To solve this problem we apply the theory of shocks:

In an elastic shock the kinetic energy and the amount of linear movement or momentum are conserved.

Because the shock is elastic, the coefficient of elastic restitution (e) is equal to 1.

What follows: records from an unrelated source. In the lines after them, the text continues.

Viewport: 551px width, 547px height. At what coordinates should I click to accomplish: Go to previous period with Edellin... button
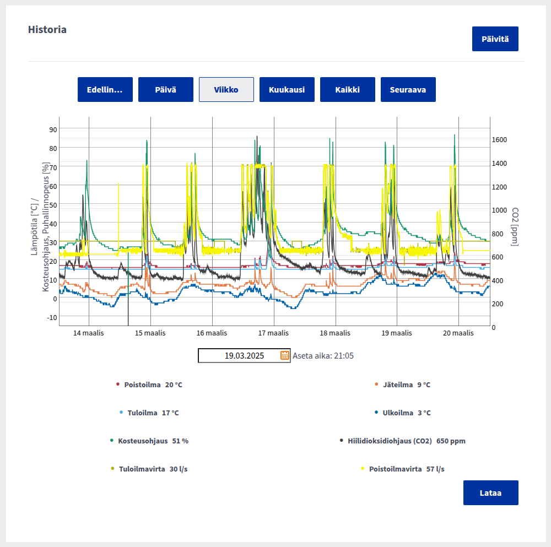pyautogui.click(x=105, y=90)
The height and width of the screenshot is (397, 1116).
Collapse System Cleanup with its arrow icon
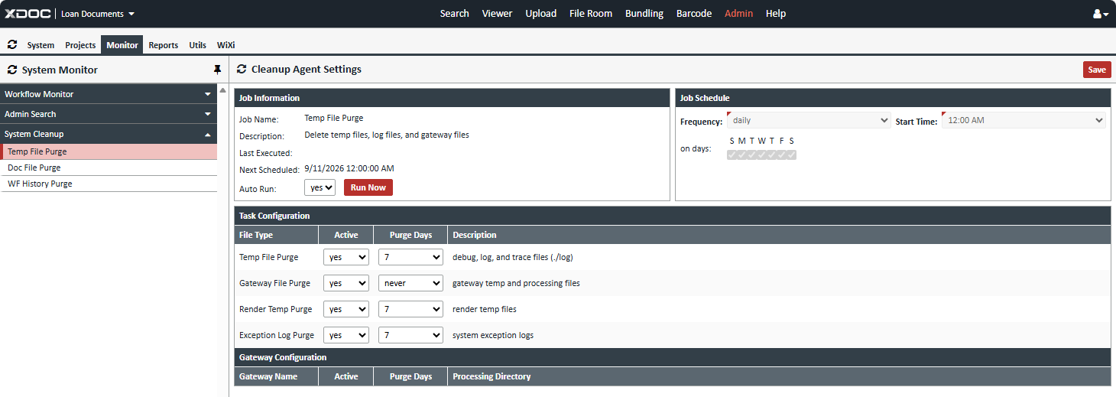click(208, 134)
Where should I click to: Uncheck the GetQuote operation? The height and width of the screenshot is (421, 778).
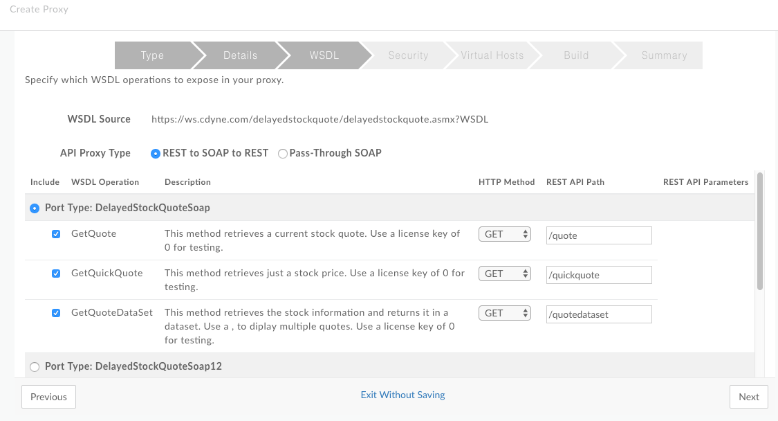(x=56, y=234)
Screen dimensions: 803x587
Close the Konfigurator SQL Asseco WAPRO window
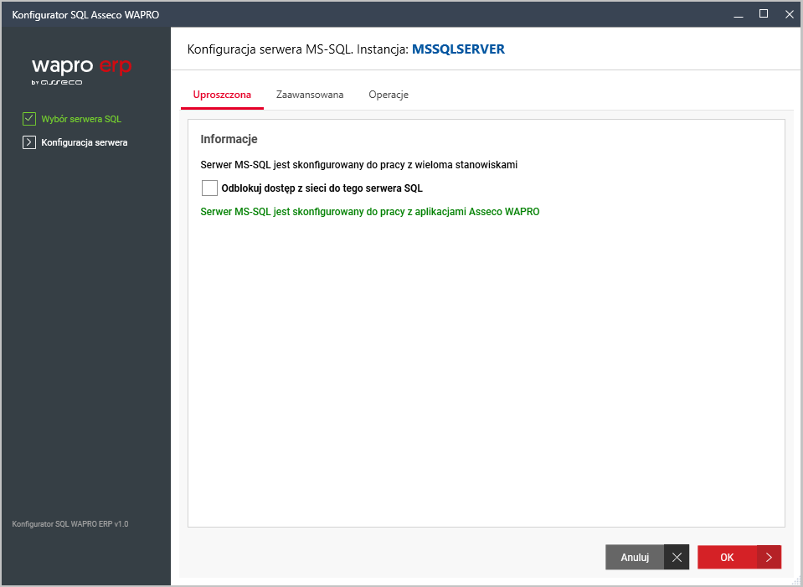click(788, 14)
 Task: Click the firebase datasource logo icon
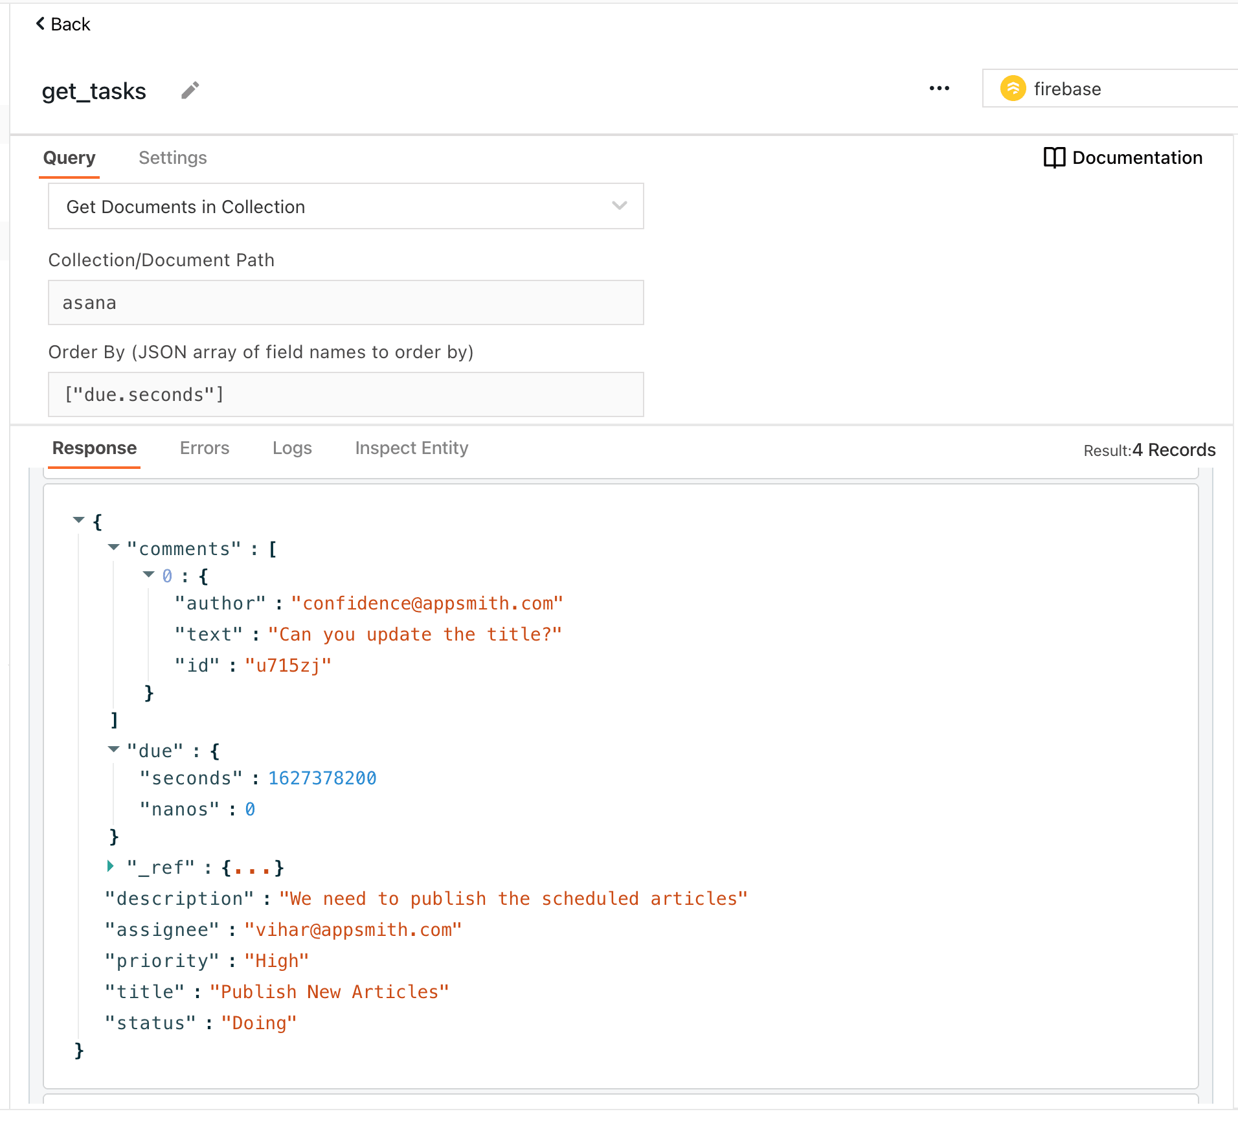coord(1013,89)
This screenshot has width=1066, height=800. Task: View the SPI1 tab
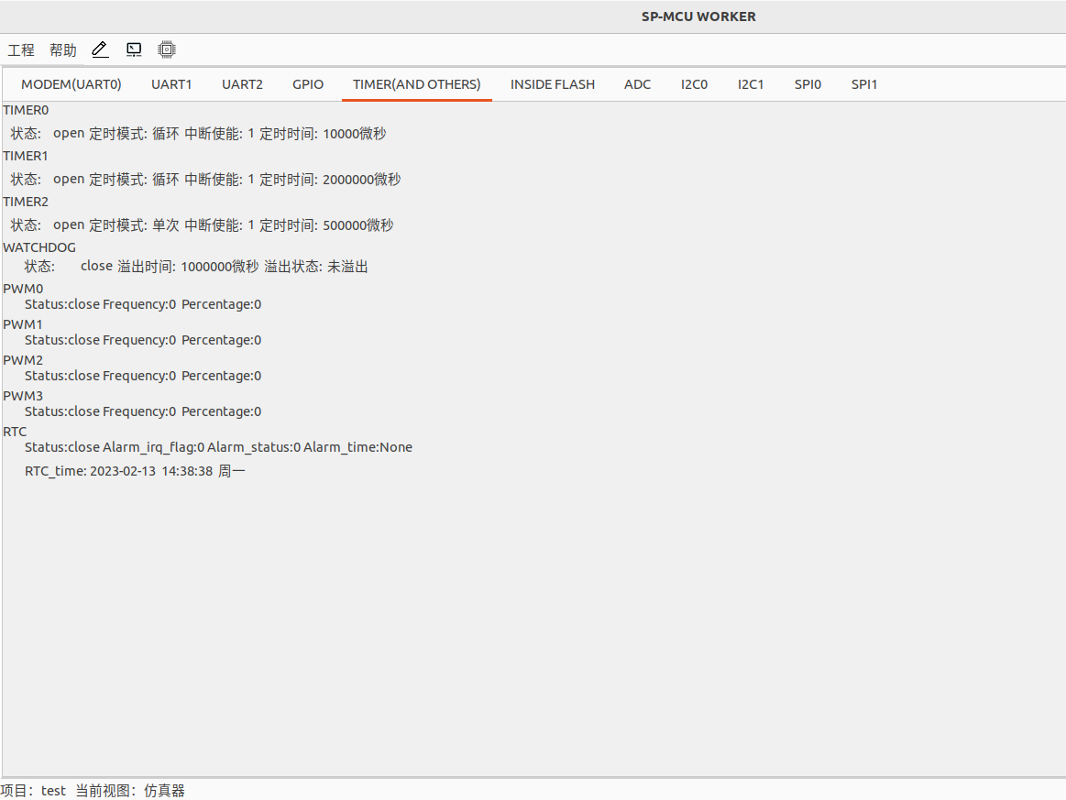point(864,84)
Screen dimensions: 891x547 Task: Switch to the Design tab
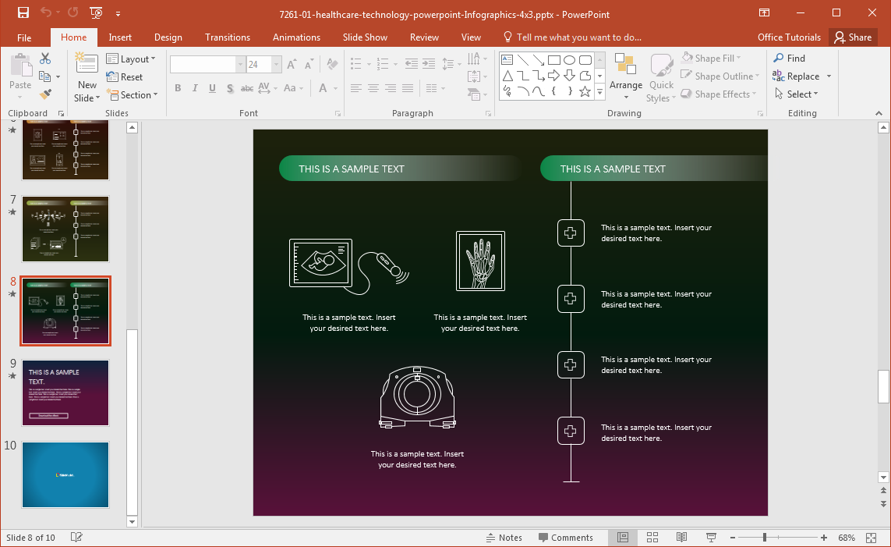pyautogui.click(x=168, y=37)
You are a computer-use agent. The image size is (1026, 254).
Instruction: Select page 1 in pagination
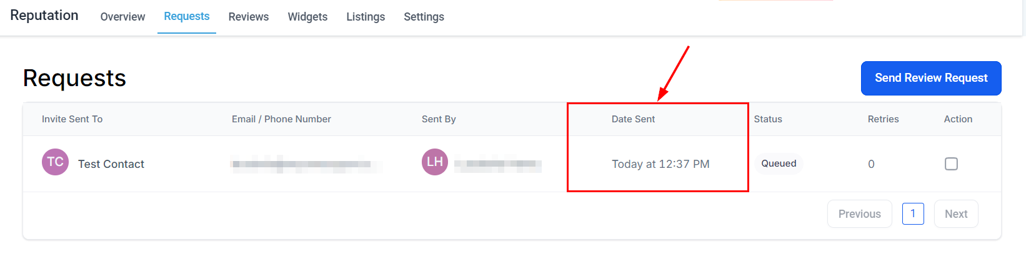[x=913, y=214]
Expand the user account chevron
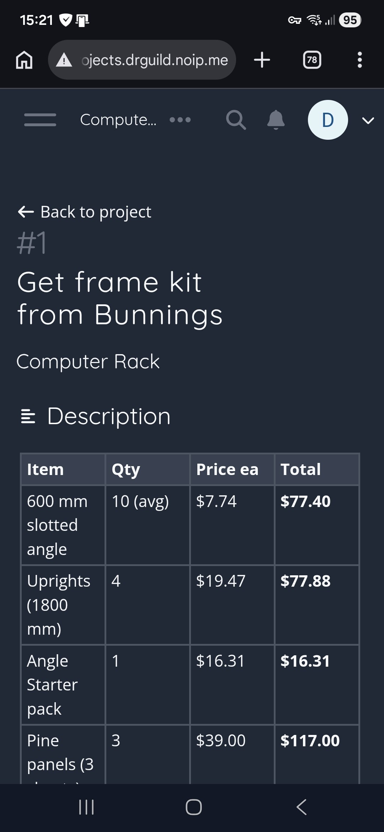The height and width of the screenshot is (832, 384). [368, 121]
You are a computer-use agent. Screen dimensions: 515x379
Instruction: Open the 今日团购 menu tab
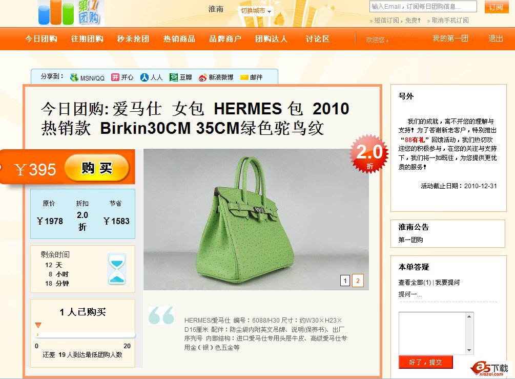click(41, 39)
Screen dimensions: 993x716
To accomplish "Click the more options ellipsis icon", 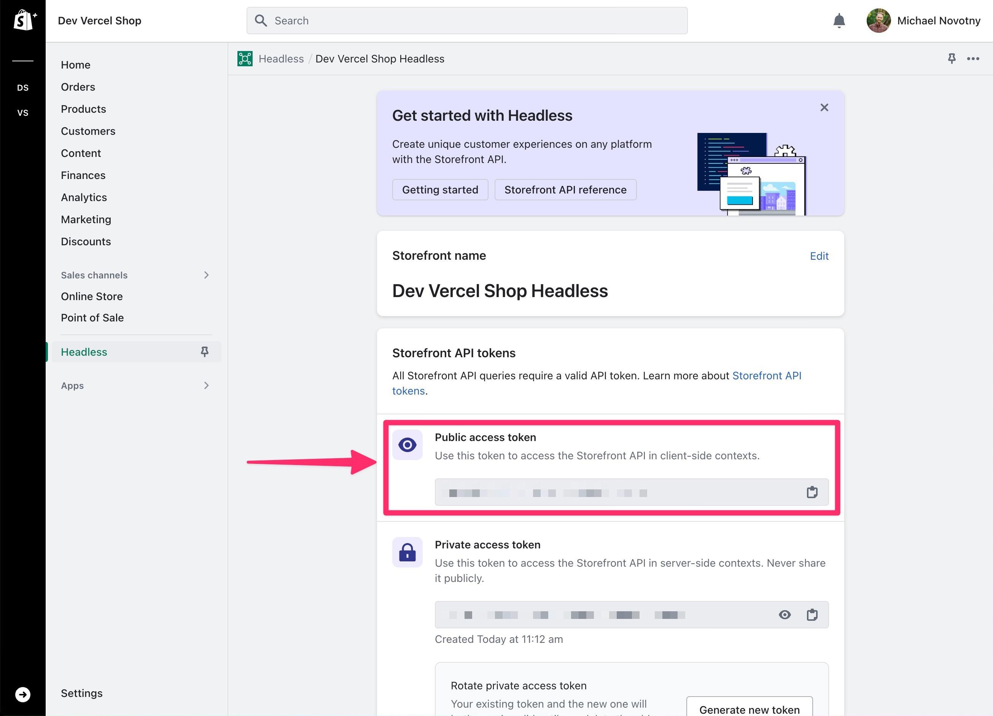I will pos(973,59).
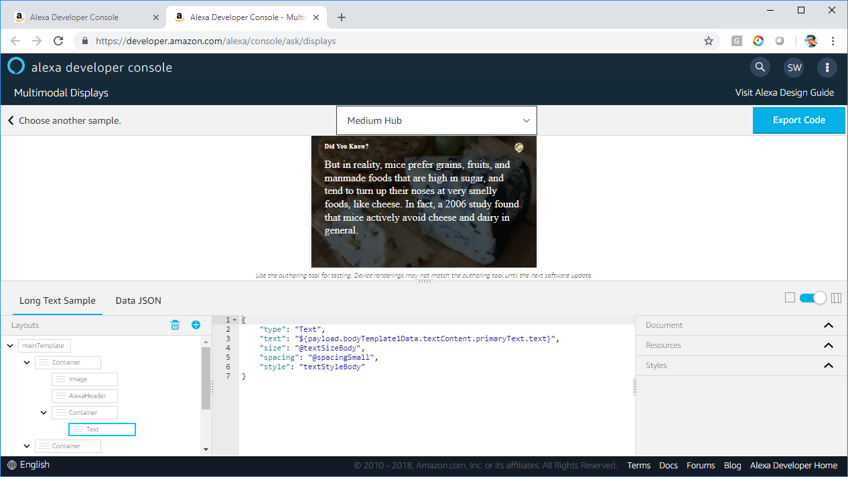
Task: Open the Medium Hub device dropdown
Action: 437,120
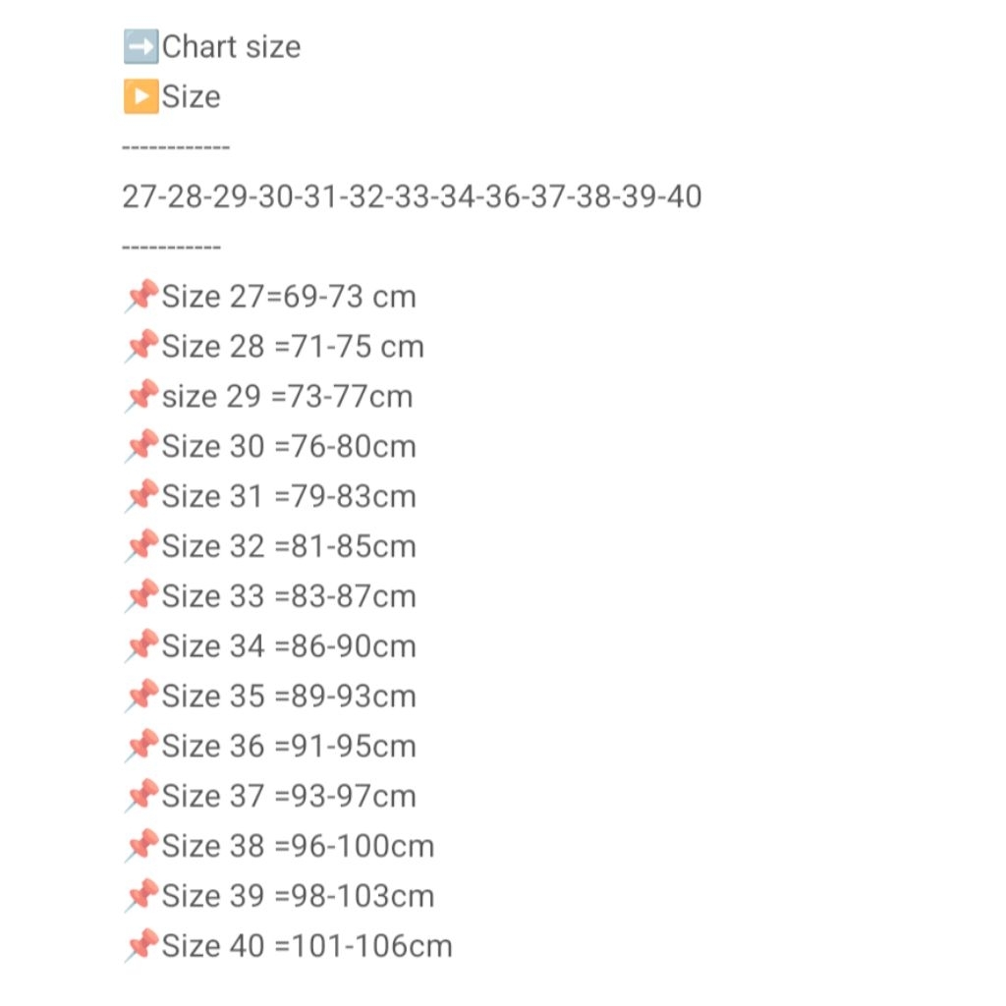The image size is (1006, 1006).
Task: Click the dashed divider above the size list
Action: 176,147
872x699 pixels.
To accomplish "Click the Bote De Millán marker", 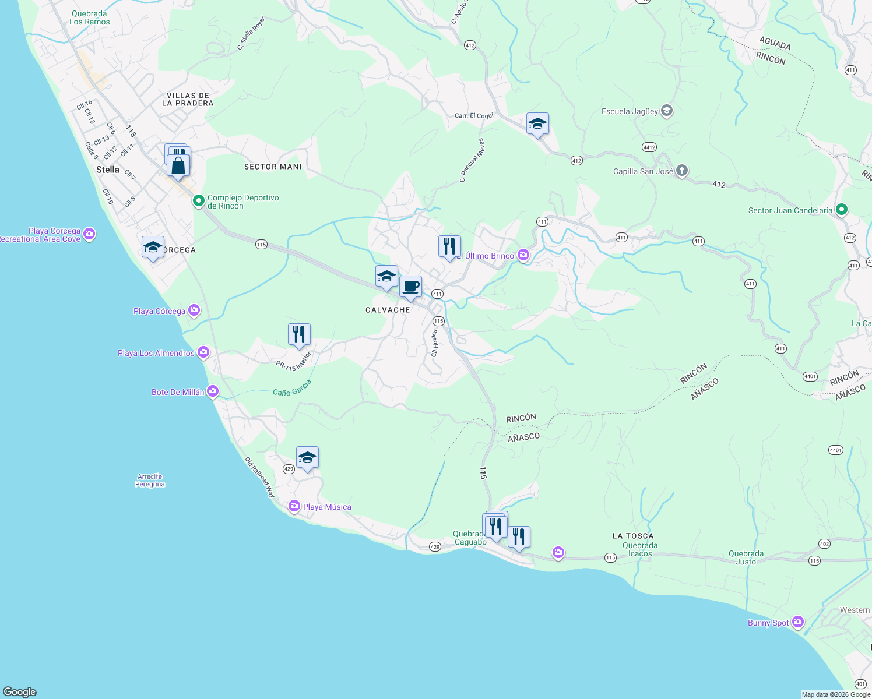I will [212, 391].
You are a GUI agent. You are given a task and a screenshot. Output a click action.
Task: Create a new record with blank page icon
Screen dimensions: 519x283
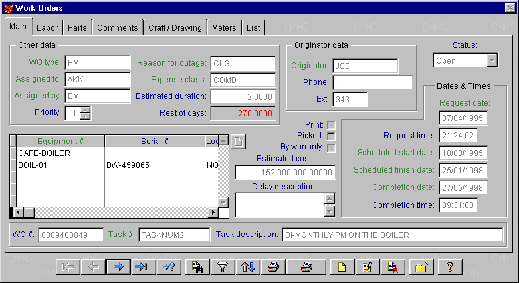pyautogui.click(x=343, y=266)
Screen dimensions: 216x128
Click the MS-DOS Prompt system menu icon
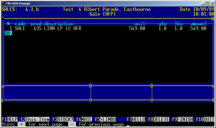coord(4,3)
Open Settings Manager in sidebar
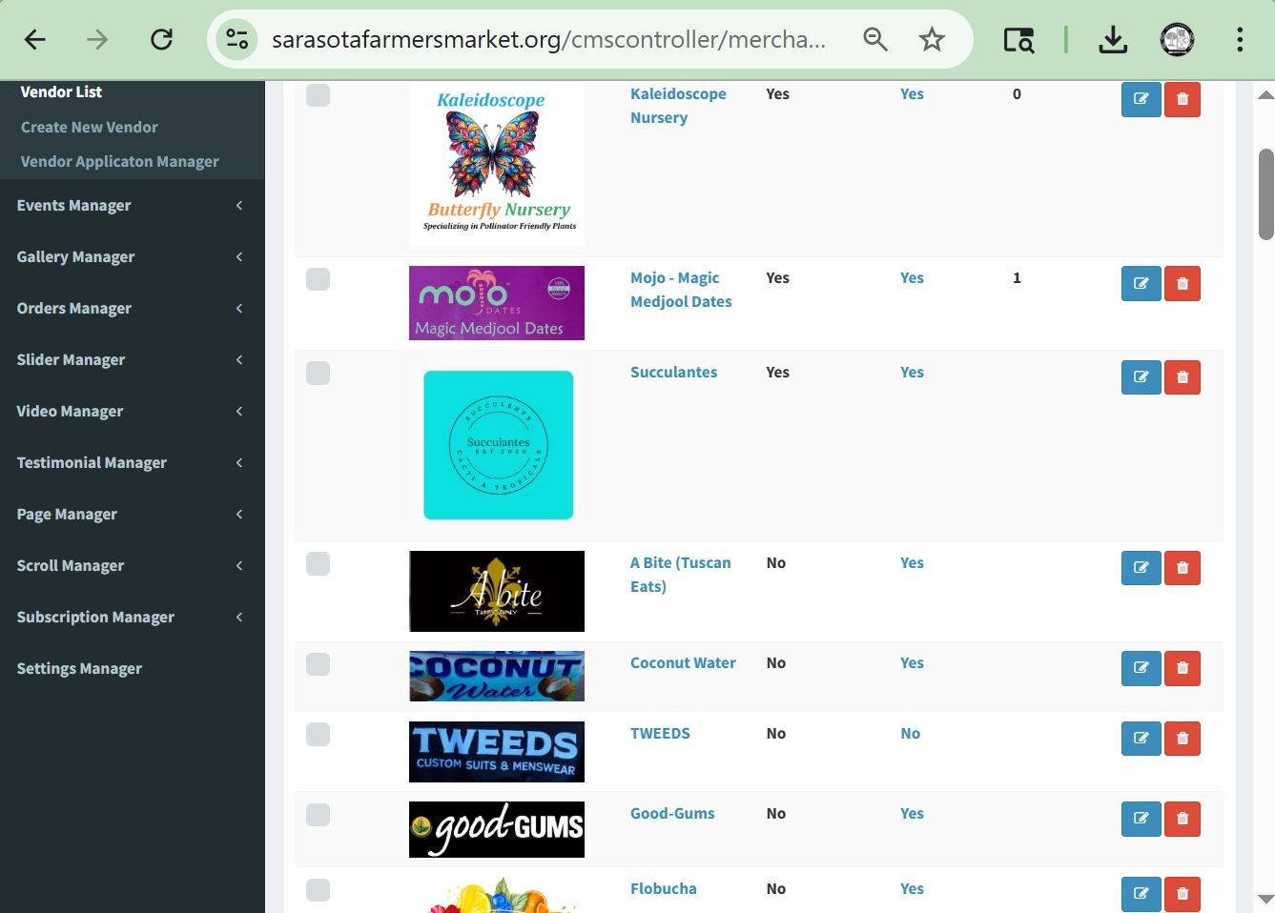The height and width of the screenshot is (913, 1275). pos(79,669)
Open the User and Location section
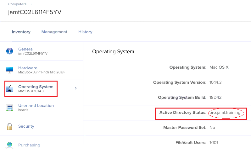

Principle of conservation of the momentum:

m1vi1+m2vi2=m1vf1+m2vf2 Equation 1

Formula to calculate the coefficient of elastic restitution (e):

$e=\frac{vf_{2}-vf_{1} }{vi_{1}-vi_{2} }$ Equation 2

m1: Block mass

m2: mass of the body that collides with the block

Vi1,vf1: initial, final velocity of the block

Vi2,vf2: initial, final velocity of the body that collides with the block

Of the problem data we know that:

m1=m , m2 = 2m, vi1=v and vi2=0, then, we replace this information in equation (1) :

mv+0=mvf1+2mvf2 we divide by m:

v=vf1+2vf2 Equation (3)

Because the shock is elastic, the coefficient of elastic restitution (e) is equal to 1,then , we we replace this information in equation (2)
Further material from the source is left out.